L'époque du Comité [de soutien] peut-être aussi.
Sans parler du club de dégustation de whiskies.  

Dans la soirée #lefiston m'a appris le suicide du frontman du groupe Linkin Park, Chester Bennington. C'était soudain comme une explication à la sourde tristesse qui m'avait tenue tout le jour. Même si je ne suivais pas ces gars au point de me sentir concernée à titre personnel, quelque chose dans l'air qui flottait. Saudade. 

(1) Si je disposais d'un minimum de mon temps je voudrais écrire sur les séparations collatérale. Les garçons me manquent, je m'étais affectueusement attachée, mon cousin me manque, j'aurais pour l'instant une sensation de trahison si nous nous revoyions, l'ami qui avait quitté une de mes amies mais par la même occasion tout l'entourage amical également, voilà il y a tant de pertes par ricochets en plus des disparitions principales. 
Nelson et Yéti (que je reverrai cependant sans doute si sa famille "monte" à Paris et vient faire un saut à la librairie) apparaissent encore dans mes rêves.

 

 

 

 

 


"Je décide de repartir à la surface parce que c'est pas ma place"

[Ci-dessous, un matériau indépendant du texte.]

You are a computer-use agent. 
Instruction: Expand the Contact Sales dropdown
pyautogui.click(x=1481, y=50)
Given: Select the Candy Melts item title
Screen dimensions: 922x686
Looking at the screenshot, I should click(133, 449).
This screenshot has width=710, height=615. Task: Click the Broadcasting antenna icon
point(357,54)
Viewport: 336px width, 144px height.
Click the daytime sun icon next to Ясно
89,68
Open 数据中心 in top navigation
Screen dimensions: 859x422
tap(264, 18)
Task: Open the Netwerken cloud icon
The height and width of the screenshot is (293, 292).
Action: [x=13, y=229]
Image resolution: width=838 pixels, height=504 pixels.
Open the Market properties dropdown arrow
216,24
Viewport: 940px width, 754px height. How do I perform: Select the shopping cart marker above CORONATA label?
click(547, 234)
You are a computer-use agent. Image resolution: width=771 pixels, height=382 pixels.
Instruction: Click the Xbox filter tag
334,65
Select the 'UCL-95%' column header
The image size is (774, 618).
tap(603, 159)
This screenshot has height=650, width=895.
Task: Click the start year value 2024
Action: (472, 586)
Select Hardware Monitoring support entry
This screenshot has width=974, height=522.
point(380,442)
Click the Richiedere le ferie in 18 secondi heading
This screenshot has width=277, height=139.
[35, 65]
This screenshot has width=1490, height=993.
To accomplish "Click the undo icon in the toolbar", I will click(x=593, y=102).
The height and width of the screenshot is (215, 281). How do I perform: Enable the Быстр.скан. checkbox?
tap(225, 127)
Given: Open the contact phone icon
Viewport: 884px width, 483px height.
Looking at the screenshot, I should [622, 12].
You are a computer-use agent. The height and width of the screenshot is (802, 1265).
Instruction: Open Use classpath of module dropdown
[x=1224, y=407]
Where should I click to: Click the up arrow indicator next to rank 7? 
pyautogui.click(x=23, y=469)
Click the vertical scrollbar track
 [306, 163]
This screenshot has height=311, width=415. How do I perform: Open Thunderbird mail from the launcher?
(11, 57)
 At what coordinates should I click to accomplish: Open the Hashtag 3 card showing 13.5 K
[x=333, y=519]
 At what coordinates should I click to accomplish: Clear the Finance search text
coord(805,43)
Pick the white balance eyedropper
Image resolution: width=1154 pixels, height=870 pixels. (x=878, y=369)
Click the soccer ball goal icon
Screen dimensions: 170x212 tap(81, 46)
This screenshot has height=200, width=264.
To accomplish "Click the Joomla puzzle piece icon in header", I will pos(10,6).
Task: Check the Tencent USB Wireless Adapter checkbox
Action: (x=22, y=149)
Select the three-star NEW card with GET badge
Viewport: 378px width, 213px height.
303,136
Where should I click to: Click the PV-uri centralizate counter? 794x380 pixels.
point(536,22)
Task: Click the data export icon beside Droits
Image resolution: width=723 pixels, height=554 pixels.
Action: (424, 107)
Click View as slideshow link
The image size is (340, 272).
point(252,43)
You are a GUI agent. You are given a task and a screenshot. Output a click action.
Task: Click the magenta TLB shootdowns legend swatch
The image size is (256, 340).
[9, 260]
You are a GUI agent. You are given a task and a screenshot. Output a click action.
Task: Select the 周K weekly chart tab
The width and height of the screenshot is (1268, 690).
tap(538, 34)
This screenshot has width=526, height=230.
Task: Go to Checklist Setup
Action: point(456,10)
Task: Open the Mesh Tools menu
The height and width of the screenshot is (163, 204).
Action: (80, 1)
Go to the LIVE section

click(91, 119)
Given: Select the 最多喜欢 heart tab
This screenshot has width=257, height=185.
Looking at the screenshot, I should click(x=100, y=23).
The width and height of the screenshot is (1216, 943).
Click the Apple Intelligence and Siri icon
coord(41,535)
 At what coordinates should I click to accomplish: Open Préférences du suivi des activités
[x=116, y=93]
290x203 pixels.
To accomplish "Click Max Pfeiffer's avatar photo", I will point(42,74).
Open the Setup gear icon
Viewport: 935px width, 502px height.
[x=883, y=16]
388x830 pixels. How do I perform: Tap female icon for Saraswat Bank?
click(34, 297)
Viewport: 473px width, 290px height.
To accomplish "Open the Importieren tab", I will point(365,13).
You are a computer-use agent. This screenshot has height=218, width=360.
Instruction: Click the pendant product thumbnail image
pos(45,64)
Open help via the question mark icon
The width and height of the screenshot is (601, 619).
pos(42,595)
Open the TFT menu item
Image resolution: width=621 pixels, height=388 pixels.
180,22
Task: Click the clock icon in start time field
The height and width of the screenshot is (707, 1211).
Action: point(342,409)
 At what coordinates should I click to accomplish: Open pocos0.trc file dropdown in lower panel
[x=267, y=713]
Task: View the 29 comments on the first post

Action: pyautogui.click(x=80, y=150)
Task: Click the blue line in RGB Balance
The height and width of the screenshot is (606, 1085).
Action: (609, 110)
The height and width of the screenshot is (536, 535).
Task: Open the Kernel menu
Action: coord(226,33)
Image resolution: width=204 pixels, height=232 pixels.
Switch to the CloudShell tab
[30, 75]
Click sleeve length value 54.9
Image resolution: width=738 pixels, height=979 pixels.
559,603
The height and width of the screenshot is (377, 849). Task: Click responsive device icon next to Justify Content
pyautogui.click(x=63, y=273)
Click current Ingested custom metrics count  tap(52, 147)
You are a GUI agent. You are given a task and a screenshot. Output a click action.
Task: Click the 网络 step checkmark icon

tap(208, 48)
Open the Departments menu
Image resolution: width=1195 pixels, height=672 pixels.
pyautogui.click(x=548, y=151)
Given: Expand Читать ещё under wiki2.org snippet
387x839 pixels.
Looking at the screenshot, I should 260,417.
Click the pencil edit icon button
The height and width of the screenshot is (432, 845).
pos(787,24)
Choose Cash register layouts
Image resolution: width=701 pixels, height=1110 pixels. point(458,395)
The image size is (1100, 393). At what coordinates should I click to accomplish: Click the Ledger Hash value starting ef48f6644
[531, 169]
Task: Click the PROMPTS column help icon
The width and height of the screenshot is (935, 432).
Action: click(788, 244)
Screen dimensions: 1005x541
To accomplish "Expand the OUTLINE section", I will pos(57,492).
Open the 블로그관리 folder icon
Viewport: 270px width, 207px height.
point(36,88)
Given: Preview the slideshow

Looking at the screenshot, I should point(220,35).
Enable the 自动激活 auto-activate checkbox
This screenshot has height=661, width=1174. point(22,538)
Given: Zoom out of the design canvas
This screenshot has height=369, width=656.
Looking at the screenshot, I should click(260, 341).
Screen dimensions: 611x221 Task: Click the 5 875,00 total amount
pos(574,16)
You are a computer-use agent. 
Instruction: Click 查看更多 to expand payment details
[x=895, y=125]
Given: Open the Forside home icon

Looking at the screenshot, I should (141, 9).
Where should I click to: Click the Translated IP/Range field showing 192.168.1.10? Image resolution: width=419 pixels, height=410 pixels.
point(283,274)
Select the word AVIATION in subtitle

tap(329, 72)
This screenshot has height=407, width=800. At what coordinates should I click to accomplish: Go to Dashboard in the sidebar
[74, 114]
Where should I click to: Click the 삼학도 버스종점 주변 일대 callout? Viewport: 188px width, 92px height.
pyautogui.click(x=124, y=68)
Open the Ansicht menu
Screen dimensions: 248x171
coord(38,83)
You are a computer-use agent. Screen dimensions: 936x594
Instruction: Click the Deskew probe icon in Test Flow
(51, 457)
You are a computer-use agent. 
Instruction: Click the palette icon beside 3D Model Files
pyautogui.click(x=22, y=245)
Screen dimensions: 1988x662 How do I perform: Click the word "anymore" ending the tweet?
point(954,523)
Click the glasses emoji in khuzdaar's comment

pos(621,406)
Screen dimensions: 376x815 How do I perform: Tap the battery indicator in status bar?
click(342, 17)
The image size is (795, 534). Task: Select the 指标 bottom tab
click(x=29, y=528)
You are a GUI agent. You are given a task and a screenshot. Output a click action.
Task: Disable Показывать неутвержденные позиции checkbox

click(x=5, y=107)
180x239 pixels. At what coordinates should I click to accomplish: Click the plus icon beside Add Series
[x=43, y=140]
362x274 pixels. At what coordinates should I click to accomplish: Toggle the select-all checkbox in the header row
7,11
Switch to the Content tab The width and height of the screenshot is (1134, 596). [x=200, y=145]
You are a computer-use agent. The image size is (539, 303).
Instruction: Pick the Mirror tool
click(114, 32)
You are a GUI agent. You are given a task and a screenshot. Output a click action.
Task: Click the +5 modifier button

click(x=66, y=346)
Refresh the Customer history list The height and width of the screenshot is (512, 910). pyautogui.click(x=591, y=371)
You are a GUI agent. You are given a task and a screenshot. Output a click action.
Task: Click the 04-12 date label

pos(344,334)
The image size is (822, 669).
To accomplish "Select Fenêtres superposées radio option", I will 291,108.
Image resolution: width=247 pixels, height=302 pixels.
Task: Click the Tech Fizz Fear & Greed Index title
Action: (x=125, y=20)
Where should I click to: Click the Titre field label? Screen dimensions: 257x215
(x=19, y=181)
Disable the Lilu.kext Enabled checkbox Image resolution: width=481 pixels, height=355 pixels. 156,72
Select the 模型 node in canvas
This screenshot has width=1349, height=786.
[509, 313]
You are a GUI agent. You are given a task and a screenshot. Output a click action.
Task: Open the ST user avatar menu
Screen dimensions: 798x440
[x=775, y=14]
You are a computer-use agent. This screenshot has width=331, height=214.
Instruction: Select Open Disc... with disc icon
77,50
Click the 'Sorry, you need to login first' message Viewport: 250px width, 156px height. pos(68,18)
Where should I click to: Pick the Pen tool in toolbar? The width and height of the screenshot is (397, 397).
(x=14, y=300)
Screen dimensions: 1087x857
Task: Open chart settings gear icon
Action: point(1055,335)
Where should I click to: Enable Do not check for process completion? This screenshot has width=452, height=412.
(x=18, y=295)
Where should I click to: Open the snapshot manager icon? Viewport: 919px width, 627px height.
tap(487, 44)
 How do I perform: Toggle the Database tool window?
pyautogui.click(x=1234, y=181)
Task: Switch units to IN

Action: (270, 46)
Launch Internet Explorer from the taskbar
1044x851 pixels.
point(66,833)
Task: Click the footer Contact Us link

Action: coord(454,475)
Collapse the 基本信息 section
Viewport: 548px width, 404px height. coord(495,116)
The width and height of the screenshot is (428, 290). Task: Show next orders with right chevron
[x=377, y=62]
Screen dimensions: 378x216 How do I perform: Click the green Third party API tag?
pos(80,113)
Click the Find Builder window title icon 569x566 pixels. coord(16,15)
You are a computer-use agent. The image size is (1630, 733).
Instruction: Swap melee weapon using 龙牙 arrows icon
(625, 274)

C'est grâce à Gilsoub qui a partagé cette étrange et belle video qu'en cherchant une explication au fait que l'apnéiste tombait sans mouvements (une fois dans le puits rond) je suis arrivée jusqu'au TED talk dans lequel l'apnéiste explique l'apnée.

Je serais je crois incapable d'en faire, probablement en raison de la thalassémie. Mais je comprends et ressens à mon niveau ce qu'il dit. Il y a un ravissement de la nage en eau libre. Et ce sentiment d'humilité, même sans plonger, y est.

Et puis, je vais me coucher moins ignare : c'est la compression pulmonaire qui octroie la chute libre.